## Exercise
Below are the records. Restate word for word every line from the one that contains "Instruction: Tap the search magnifier icon" through the final line, both included.

## Raw data
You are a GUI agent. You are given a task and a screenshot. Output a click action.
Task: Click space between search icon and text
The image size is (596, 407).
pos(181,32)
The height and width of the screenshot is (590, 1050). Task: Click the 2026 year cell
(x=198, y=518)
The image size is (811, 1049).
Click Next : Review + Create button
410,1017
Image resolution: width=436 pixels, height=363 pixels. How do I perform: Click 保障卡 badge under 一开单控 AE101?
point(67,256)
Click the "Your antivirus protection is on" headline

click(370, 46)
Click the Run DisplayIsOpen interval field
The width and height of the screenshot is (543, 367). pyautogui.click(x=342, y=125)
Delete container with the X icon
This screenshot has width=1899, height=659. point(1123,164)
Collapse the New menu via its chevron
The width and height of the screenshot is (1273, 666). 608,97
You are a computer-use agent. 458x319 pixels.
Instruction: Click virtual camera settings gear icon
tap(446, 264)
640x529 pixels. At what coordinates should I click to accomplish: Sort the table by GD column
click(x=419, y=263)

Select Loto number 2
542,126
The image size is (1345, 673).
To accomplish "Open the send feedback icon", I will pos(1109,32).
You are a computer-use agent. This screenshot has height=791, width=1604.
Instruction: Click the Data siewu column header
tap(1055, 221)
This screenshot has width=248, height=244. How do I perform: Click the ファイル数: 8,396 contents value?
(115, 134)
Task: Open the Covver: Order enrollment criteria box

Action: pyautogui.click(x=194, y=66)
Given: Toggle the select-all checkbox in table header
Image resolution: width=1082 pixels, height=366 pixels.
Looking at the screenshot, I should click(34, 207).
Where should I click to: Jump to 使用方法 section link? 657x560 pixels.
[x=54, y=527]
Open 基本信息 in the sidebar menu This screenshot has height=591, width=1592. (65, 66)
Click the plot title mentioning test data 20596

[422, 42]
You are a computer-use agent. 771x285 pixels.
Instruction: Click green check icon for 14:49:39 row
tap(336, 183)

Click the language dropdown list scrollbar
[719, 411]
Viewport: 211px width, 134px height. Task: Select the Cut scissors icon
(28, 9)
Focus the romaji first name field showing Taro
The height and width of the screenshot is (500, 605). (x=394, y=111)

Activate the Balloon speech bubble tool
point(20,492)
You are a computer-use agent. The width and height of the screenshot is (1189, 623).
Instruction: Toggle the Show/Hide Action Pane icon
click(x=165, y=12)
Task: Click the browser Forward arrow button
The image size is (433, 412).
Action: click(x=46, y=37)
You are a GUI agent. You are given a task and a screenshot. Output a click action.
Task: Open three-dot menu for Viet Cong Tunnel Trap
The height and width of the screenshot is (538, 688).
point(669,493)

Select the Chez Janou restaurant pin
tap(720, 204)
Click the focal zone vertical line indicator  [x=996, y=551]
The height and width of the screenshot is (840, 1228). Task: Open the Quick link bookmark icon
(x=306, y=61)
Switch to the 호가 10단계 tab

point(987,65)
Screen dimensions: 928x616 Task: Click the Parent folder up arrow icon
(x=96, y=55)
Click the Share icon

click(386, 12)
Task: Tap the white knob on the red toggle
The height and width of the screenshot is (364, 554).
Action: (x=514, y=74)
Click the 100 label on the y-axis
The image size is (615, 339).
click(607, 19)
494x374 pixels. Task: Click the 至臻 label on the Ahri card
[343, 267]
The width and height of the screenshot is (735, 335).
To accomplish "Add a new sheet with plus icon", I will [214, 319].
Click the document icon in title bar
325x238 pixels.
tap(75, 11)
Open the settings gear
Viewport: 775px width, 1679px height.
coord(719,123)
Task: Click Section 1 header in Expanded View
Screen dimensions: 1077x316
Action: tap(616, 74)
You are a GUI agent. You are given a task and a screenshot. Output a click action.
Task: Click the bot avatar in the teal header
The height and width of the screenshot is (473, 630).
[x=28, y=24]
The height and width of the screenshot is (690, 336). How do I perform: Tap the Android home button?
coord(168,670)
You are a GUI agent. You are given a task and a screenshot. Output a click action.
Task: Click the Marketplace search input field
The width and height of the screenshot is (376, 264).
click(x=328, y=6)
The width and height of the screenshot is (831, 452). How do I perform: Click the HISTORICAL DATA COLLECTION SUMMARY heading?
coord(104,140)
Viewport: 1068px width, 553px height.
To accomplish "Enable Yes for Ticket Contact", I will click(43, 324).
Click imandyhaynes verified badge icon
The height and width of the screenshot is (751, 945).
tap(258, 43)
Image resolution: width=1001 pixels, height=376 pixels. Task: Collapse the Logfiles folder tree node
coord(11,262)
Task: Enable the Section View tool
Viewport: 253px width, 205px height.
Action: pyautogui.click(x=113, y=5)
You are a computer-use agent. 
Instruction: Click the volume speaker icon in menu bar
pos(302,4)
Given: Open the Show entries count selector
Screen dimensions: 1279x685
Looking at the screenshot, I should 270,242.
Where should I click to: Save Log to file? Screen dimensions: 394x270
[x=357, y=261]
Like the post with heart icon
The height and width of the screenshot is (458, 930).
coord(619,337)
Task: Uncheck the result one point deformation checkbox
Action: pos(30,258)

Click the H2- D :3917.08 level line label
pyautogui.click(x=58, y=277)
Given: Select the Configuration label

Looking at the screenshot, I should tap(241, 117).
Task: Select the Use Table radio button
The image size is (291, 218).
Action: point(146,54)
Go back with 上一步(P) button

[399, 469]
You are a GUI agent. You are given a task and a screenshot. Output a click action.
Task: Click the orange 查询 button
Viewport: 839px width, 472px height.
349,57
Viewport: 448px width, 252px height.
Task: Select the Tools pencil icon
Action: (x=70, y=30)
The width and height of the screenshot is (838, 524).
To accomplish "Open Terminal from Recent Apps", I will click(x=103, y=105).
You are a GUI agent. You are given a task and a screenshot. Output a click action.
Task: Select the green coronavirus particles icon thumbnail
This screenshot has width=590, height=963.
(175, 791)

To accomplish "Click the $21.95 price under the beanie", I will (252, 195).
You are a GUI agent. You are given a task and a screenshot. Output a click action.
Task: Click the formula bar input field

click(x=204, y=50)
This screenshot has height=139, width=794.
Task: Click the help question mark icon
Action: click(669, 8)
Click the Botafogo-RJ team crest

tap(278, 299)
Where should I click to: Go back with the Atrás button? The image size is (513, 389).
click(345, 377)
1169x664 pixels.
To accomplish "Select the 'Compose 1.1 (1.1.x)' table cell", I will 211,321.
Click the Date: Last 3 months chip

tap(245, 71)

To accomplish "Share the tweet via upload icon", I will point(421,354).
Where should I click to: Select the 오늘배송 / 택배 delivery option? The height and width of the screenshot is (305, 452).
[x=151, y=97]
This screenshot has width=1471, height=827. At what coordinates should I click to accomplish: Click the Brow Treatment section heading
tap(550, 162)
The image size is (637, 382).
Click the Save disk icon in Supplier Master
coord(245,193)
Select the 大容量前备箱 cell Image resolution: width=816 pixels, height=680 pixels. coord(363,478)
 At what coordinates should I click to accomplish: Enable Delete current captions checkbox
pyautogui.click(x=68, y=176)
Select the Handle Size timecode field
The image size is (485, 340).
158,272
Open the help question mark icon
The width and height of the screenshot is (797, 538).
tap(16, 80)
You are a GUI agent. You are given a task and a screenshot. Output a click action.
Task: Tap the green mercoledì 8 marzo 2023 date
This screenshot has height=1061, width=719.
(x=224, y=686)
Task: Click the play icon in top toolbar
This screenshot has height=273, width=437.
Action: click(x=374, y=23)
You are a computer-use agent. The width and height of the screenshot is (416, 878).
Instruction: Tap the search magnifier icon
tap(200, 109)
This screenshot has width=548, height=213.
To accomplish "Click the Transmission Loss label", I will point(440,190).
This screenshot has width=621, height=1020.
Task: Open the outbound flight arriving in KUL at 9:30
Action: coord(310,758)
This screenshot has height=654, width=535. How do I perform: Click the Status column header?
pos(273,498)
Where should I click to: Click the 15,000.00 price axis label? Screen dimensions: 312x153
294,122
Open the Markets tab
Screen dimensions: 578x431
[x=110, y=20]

## Output for this exercise
Instruction: Tap the search magnifier icon
tap(200, 109)
This screenshot has width=548, height=213.
To accomplish "Click the Transmission Loss label", I will point(440,190).
This screenshot has width=621, height=1020.
Task: Open the outbound flight arriving in KUL at 9:30
Action: coord(310,758)
This screenshot has height=654, width=535. How do I perform: Click the Status column header?
pos(273,498)
Where should I click to: Click the 15,000.00 price axis label? Screen dimensions: 312x153
294,122
Open the Markets tab
Screen dimensions: 578x431
[x=110, y=20]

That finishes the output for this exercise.